Please restate the entries verbatim. The copy should hold no pictures.

------------------------

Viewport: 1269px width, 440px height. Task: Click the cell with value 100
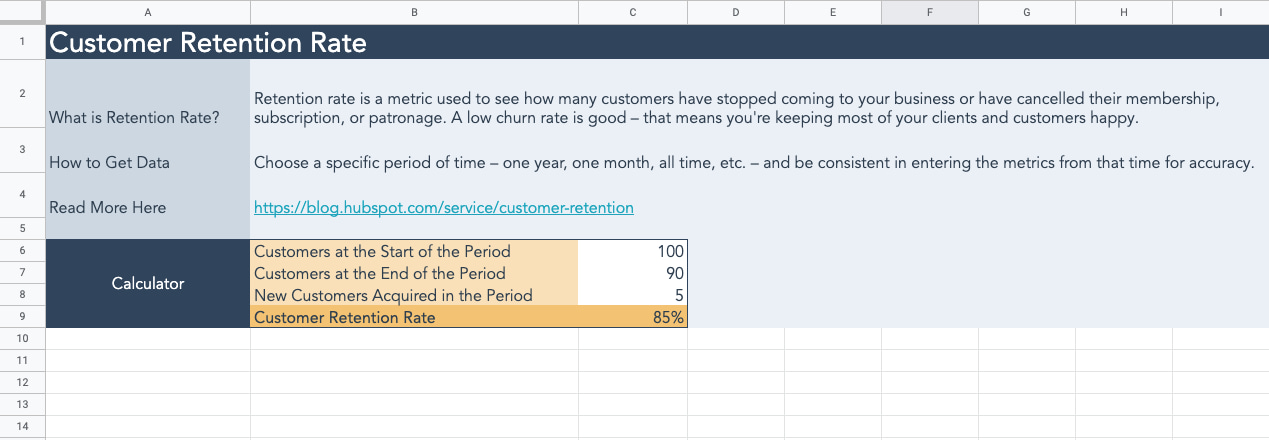coord(632,252)

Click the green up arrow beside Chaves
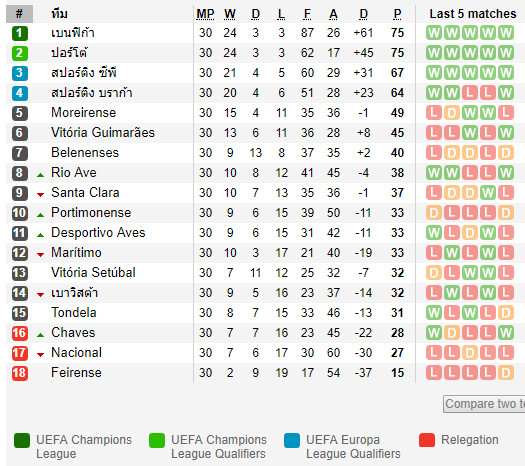click(41, 335)
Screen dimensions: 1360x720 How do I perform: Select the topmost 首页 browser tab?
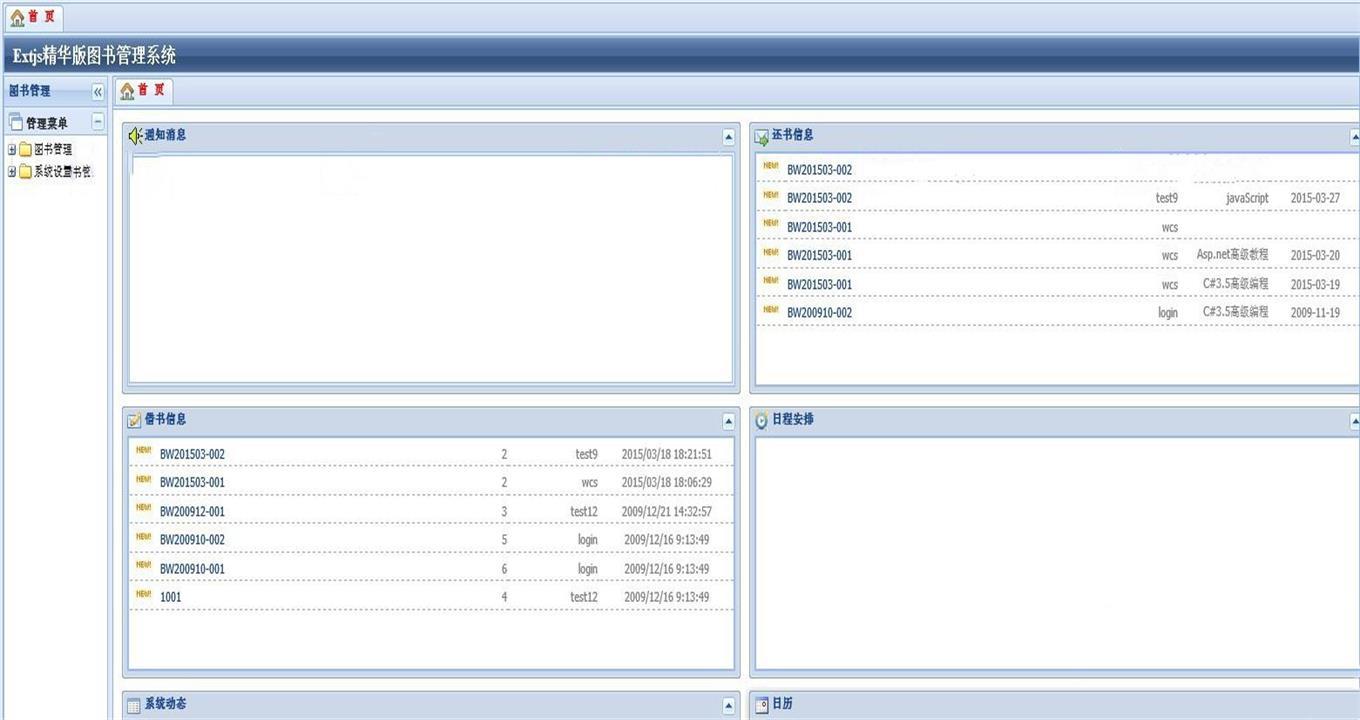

------------------------

Expected answer:
Viewport: 1269px width, 440px height. Task: Click the cell with value 100
coord(632,252)

Click the green up arrow beside Chaves
click(41, 335)
Screen dimensions: 1360x720 How do I perform: Select the topmost 首页 browser tab?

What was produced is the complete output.